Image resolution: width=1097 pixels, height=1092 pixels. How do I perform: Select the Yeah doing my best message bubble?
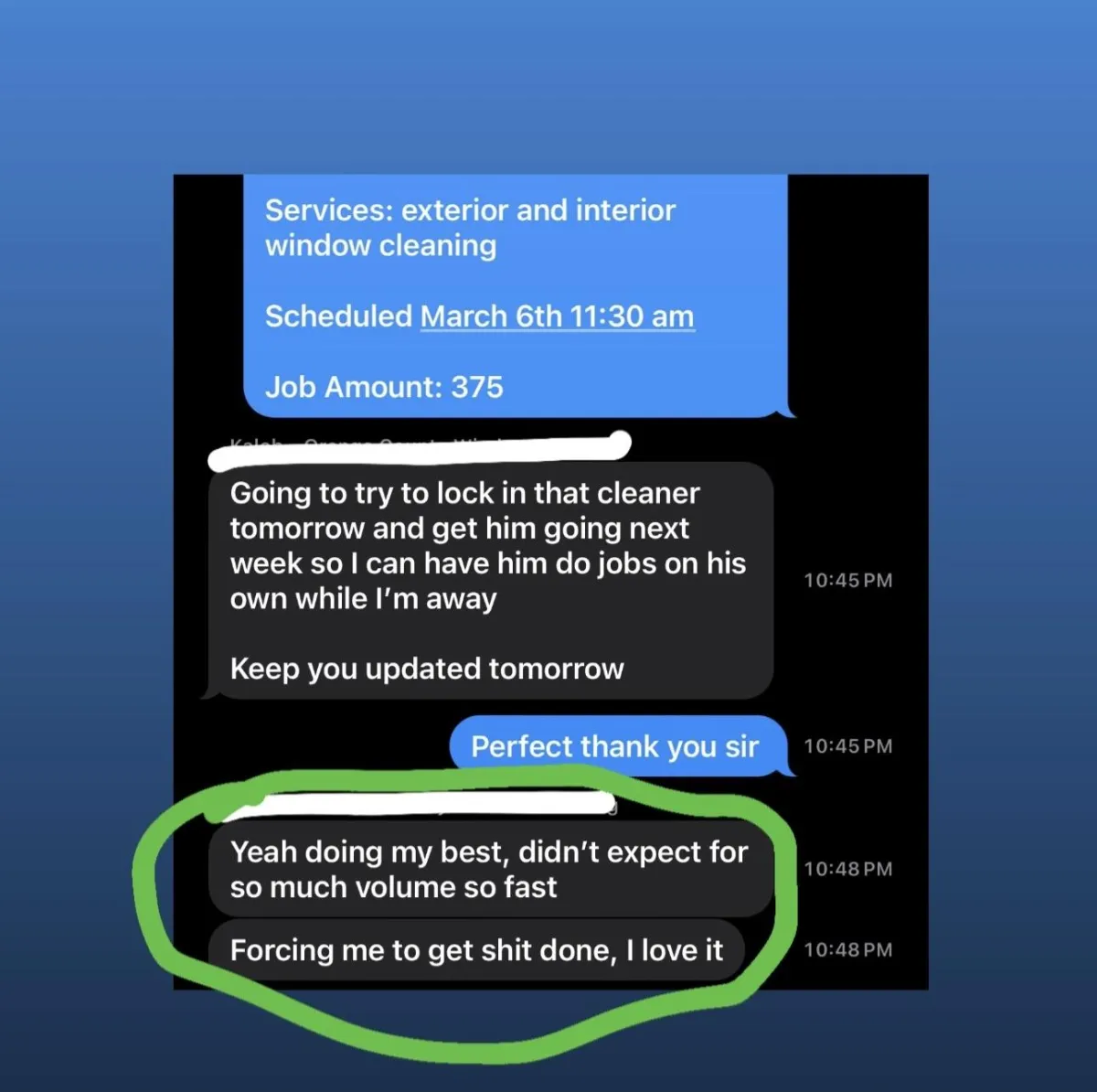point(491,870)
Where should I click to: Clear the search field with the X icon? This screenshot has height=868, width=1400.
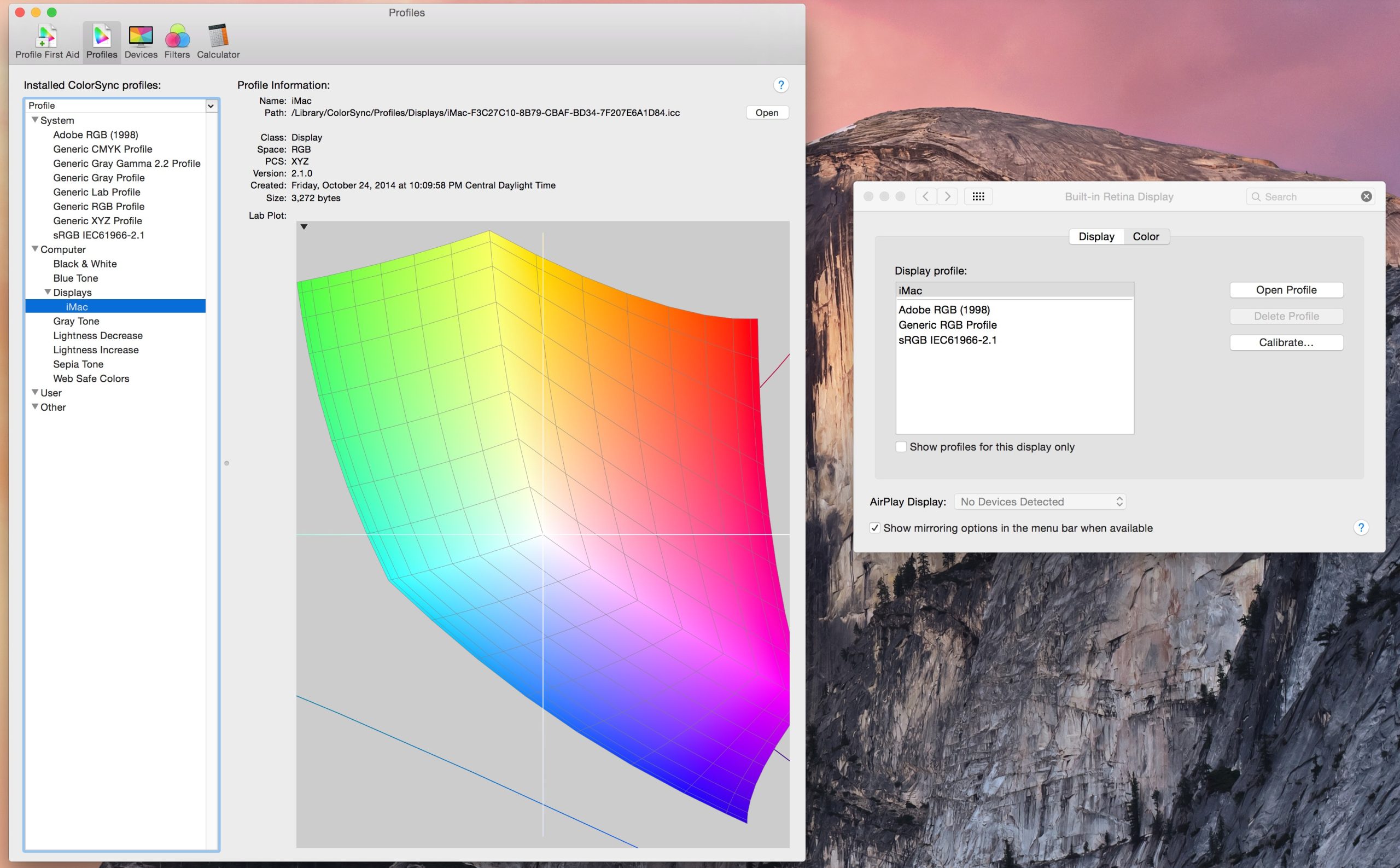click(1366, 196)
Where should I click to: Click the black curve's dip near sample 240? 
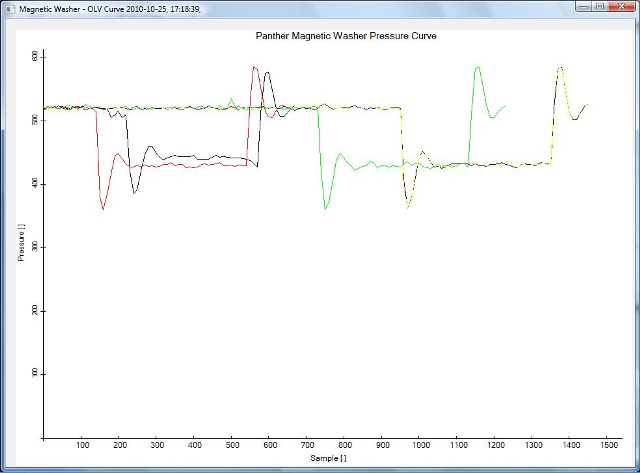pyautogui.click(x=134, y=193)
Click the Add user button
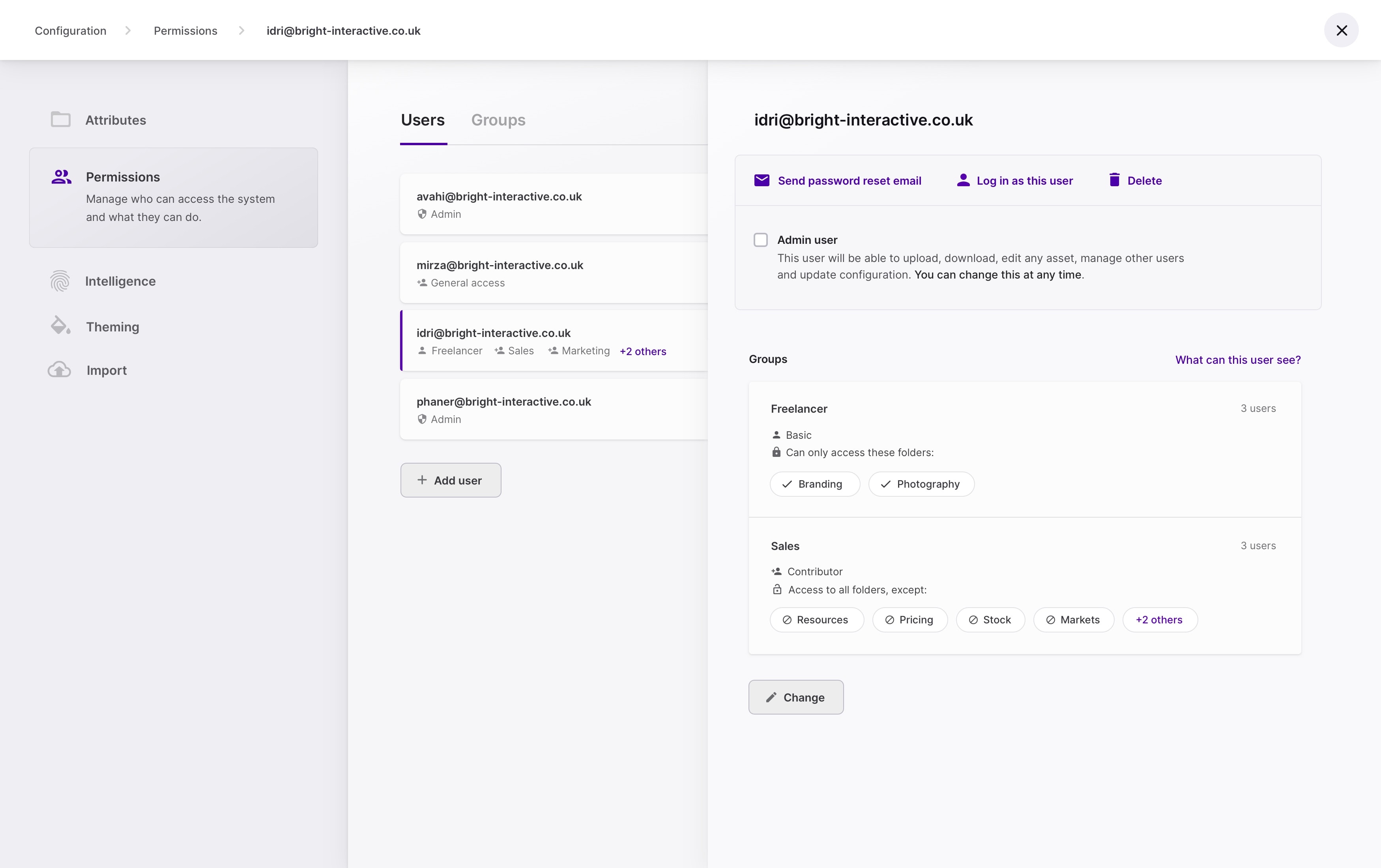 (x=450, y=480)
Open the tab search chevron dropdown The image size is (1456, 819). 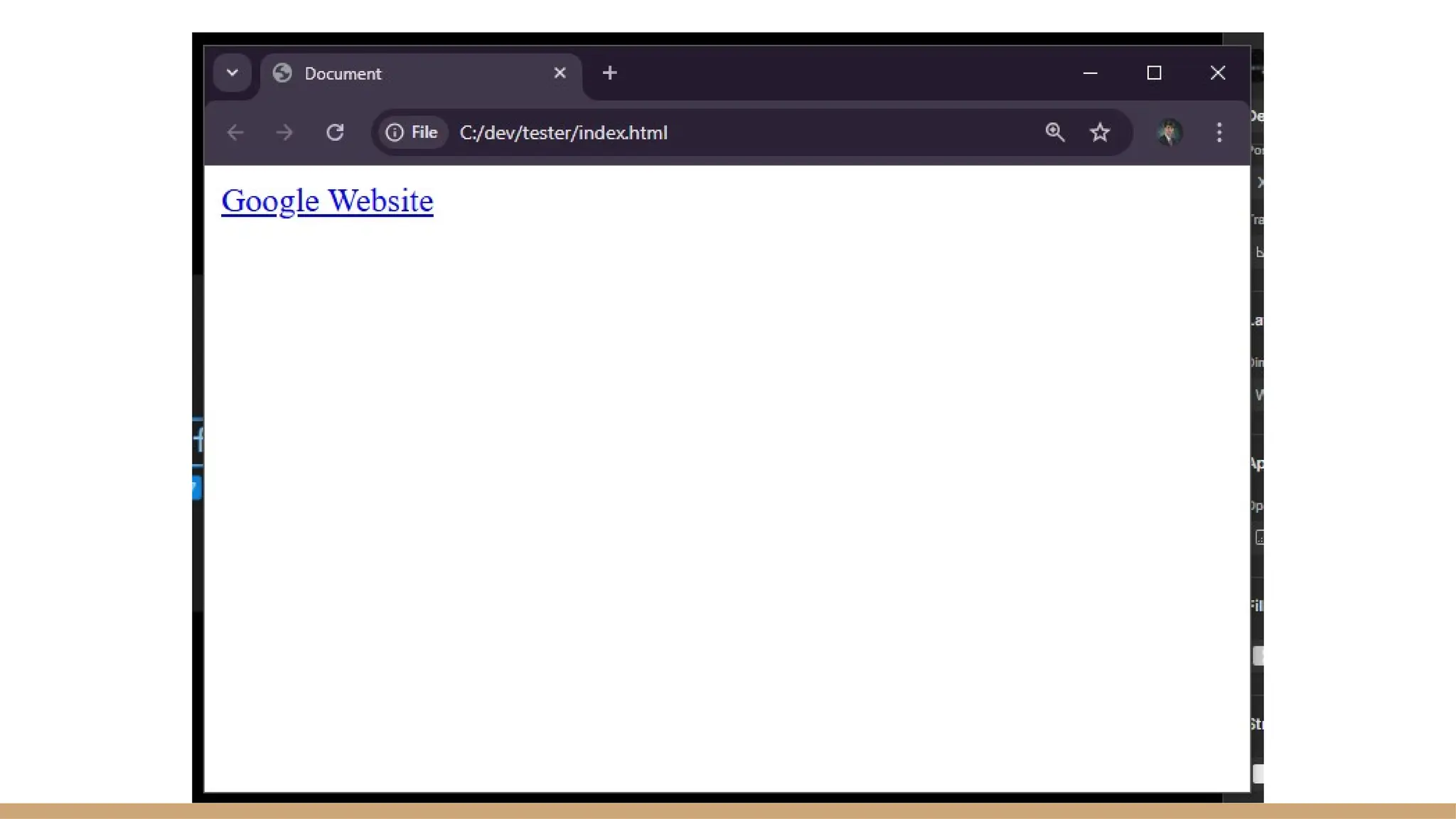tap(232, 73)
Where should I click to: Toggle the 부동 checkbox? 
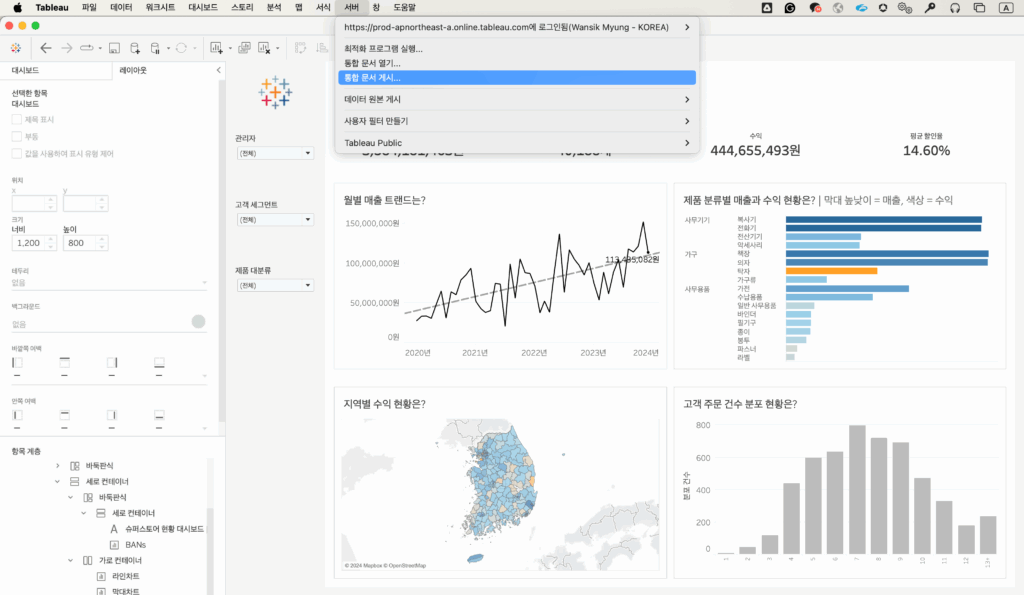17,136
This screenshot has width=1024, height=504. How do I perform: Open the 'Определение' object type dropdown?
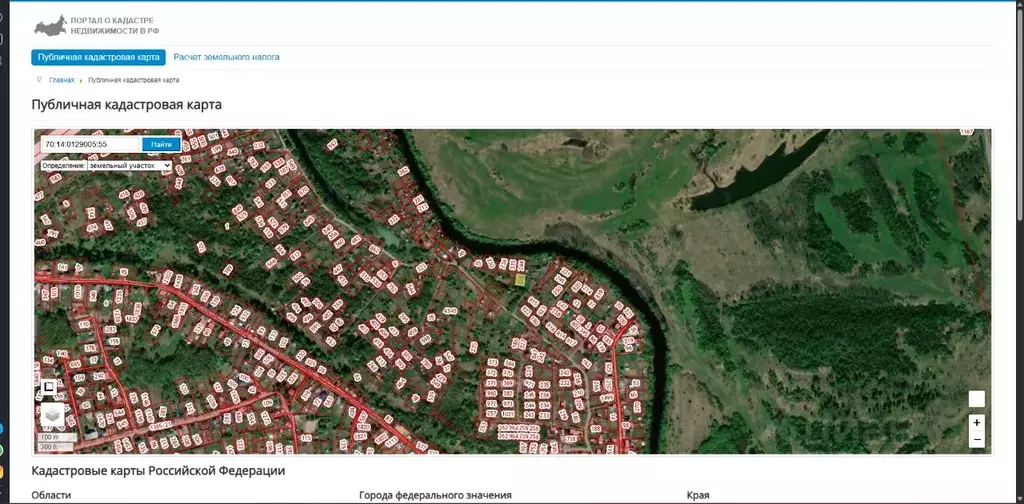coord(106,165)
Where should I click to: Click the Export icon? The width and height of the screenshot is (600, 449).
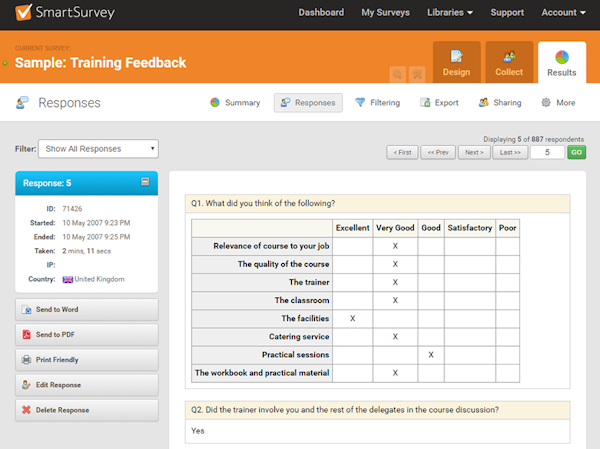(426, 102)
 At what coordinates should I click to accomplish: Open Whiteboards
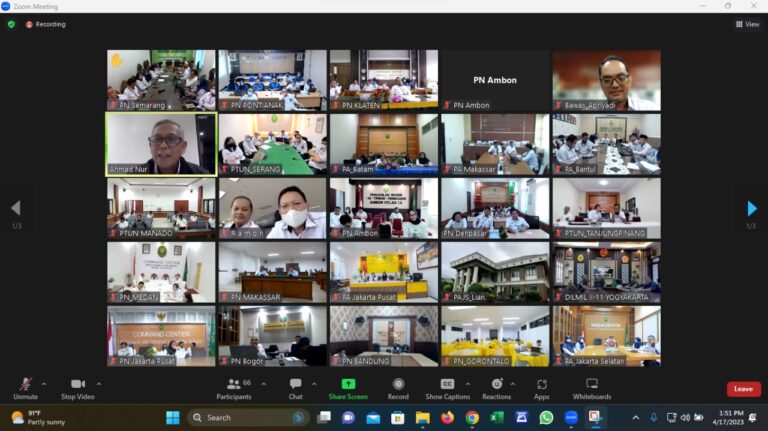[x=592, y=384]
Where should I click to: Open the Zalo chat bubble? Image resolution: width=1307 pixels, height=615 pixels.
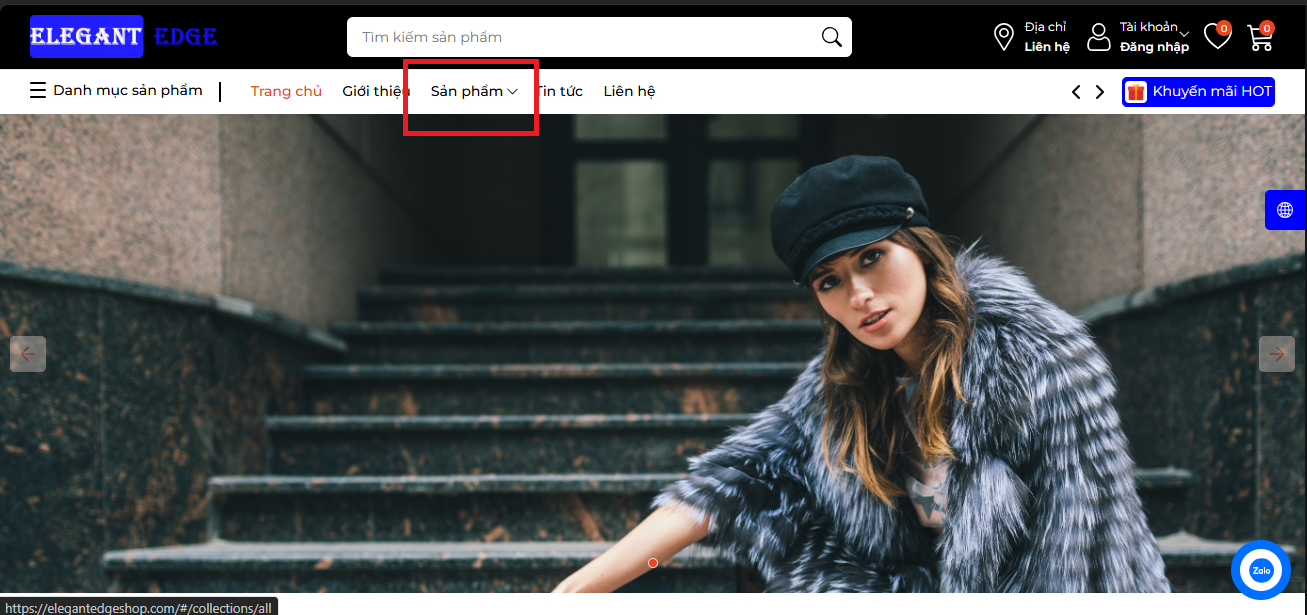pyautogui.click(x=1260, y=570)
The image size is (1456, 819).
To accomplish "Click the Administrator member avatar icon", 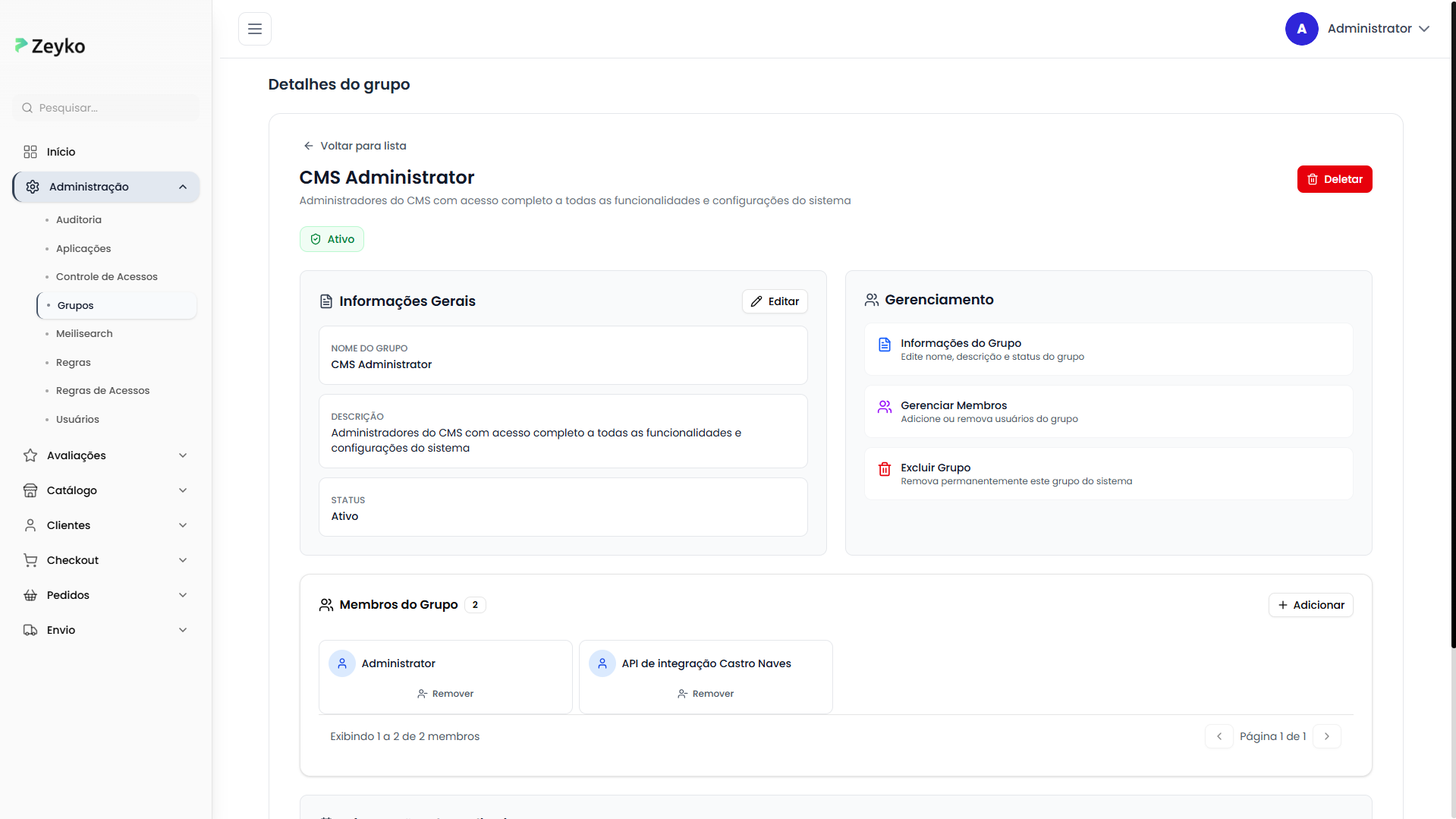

..........

EXERCISE BRIEF:
Copy out the items exactly, from the line containing "Where should I click to: Open" through the end of the items, with both ends included. Leave the pictures out of your answer.

EXERCISE RESPONSE:
Where should I click to: Open the Zalo chat bubble? Image resolution: width=1307 pixels, height=615 pixels.
pyautogui.click(x=1260, y=570)
The image size is (1456, 819).
To accomplish "Click the Administrator member avatar icon", 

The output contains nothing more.